John Daversa Jazz Orchestra, All Without Words | The Vinyl Anachronist










John daversa jazz orchestra all without words

The John Daversa Jazz Orchestra (website) is certainly on a roll. Last year there was a Grammy amid a string of beautiful recordings with socially-conscious themes such as DACA Dreamers, and quarantining with your family and strengthening those bonds. Many of these albums have featured vocalists and/or spoken-word performers, so it’s striking that the latest album is named All Without Words.

It’s exactly like it sounds, a rich jazz orchestra, led by a master trumpeter, performing ambitious instrumentals that sound like they could be part of a movie soundtrack. We’re not talking just any soundtrack, but something special and distinctive like Bernard Herrmann’s score for Taxi Driver, something that tells stories without words. Another surprising element is the choir that accompanies the John Daversa Jazz Orchestra–again, performing without words, but soaring just as high as the musicians.

That story, however, is fascinating here. Justin Morell, a guitarist, composer and longtime friend of the John Daversa Jazz Orchestra, composed All Without Words: Variations Inspired by Loren as a trumpet concerto about the “trials, tribulations, successes, and heart-warming moments of raising a 16-year-old non-verbal son.” Morell’s son Loren lost his ability to speak at age three, so this music speaks for him in more way than one–the melodies here were inspired by some of the “singing” sounds Loren makes, and Morrell captured them on his cell phone and started composing from there.

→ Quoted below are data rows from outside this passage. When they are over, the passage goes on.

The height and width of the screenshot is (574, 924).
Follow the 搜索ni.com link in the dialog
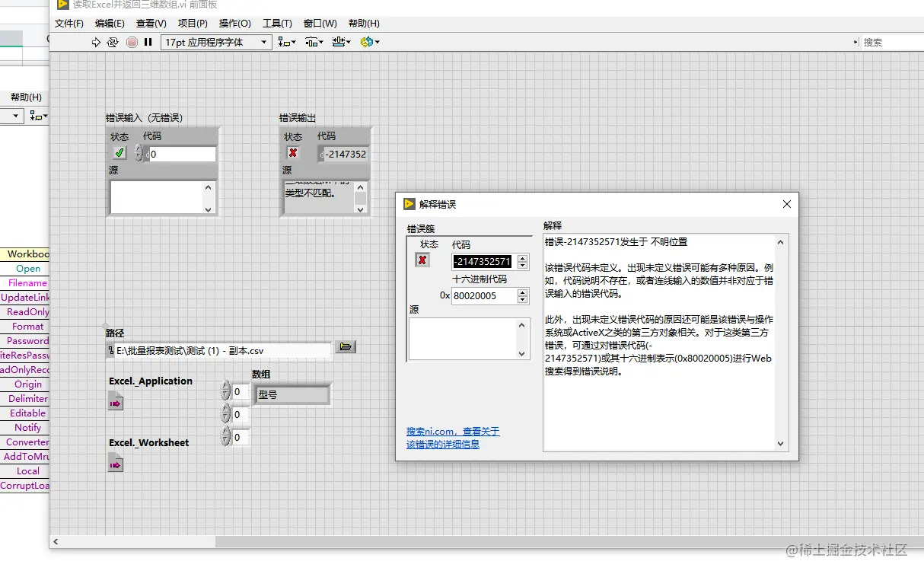452,431
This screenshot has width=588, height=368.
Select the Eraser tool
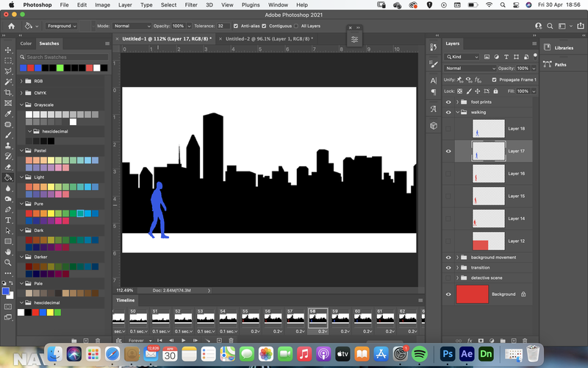coord(8,167)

The John Daversa Jazz Orchestra certainly treats this composition with the sensitivity it deserves, but Daversa goes one step further. His trumpet here has a little more intensity than in the past recordings I’ve heard, and there’s subtle shadings–despair, frustration, introspection–that give this dynamic music and intense and consistent mood, one more layer to the meanings. That suggests the genius of John Daversa and Justin Morell, and how they created a piece of music that is so vivid and perhaps even loquacious that it doesn’t need words.